In some debridement processes, a mechanical process is used to remove the debris. Mechanical processes may include using scalpels or other cutting tools having a sharp edge to cut away the debris from the tissue site. Other mechanical processes may use devices that can provide a stream of particles to impact the debris to remove the debris in an abrasion process, or jets of high pressure fluid to impact the debris to remove the debris using water jet cutting or lavage. Typically, mechanical processes of debriding a tissue site may be painful and may require the application of local anesthetics. Mechanical processes also risk over removal of healthy tissue that can cause further damage to the tissue site and delay the healing process.

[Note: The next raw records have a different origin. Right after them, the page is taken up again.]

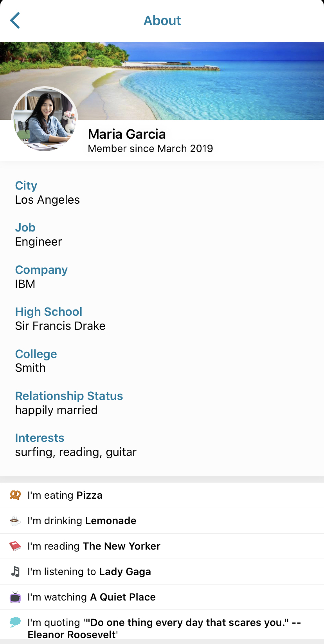
Task: Click the thought bubble quoting icon
Action: point(15,622)
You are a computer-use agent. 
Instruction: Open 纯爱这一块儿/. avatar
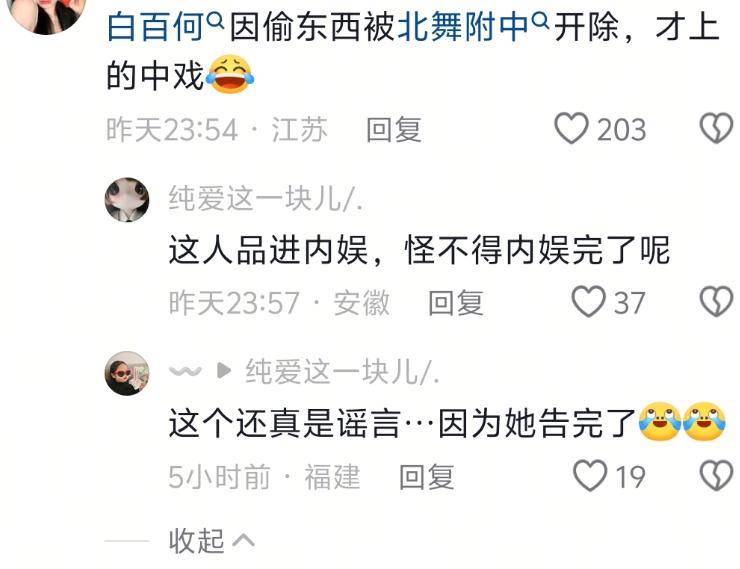(126, 200)
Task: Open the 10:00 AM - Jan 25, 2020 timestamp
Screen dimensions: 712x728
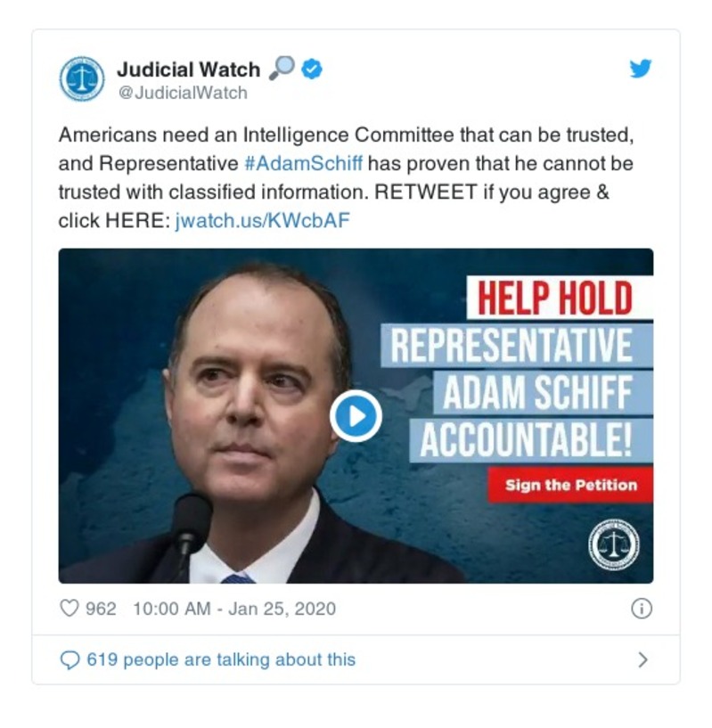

Debridement may also be performed with an autolytic process. For example, an autolytic process may involve using enzymes and moisture produced by a tissue site to soften and liquefy the necrotic tissue and debris. Typically, a dressing may be placed over a tissue site having debris so that fluid produced by the tissue site may remain in place, hydrating the debris. Autolytic processes can be pain-free, but autolytic processes are a slow and can take many days. Because autolytic processes are slow, autolytic processes may also involve many dressing changes. Some autolytic processes may be paired with negative-pressure therapy so that, as debris hydrates, negative pressure supplied to a tissue site may draw off the debris. In some cases, a manifold positioned at a tissue site to distribute negative-pressure across the tissue site may become blocked or clogged with debris broken down by an autolytic process. If a manifold becomes clogged, negative-pressure may not be able to remove debris, which can slow or stop the autolytic process.

Debridement may also be performed by adding enzymes or other agents to the tissue site that digest tissue. Often, strict control of the placement of the enzymes and the length of time the enzymes are in contact with a tissue site must be maintained. If enzymes are left on a tissue site for longer than needed, the enzymes may remove too much healthy tissue, contaminate the tissue site, or be carried to other areas of a patient. Once carried to other areas of a patient, the enzymes may break down undamaged tissue and cause other complications.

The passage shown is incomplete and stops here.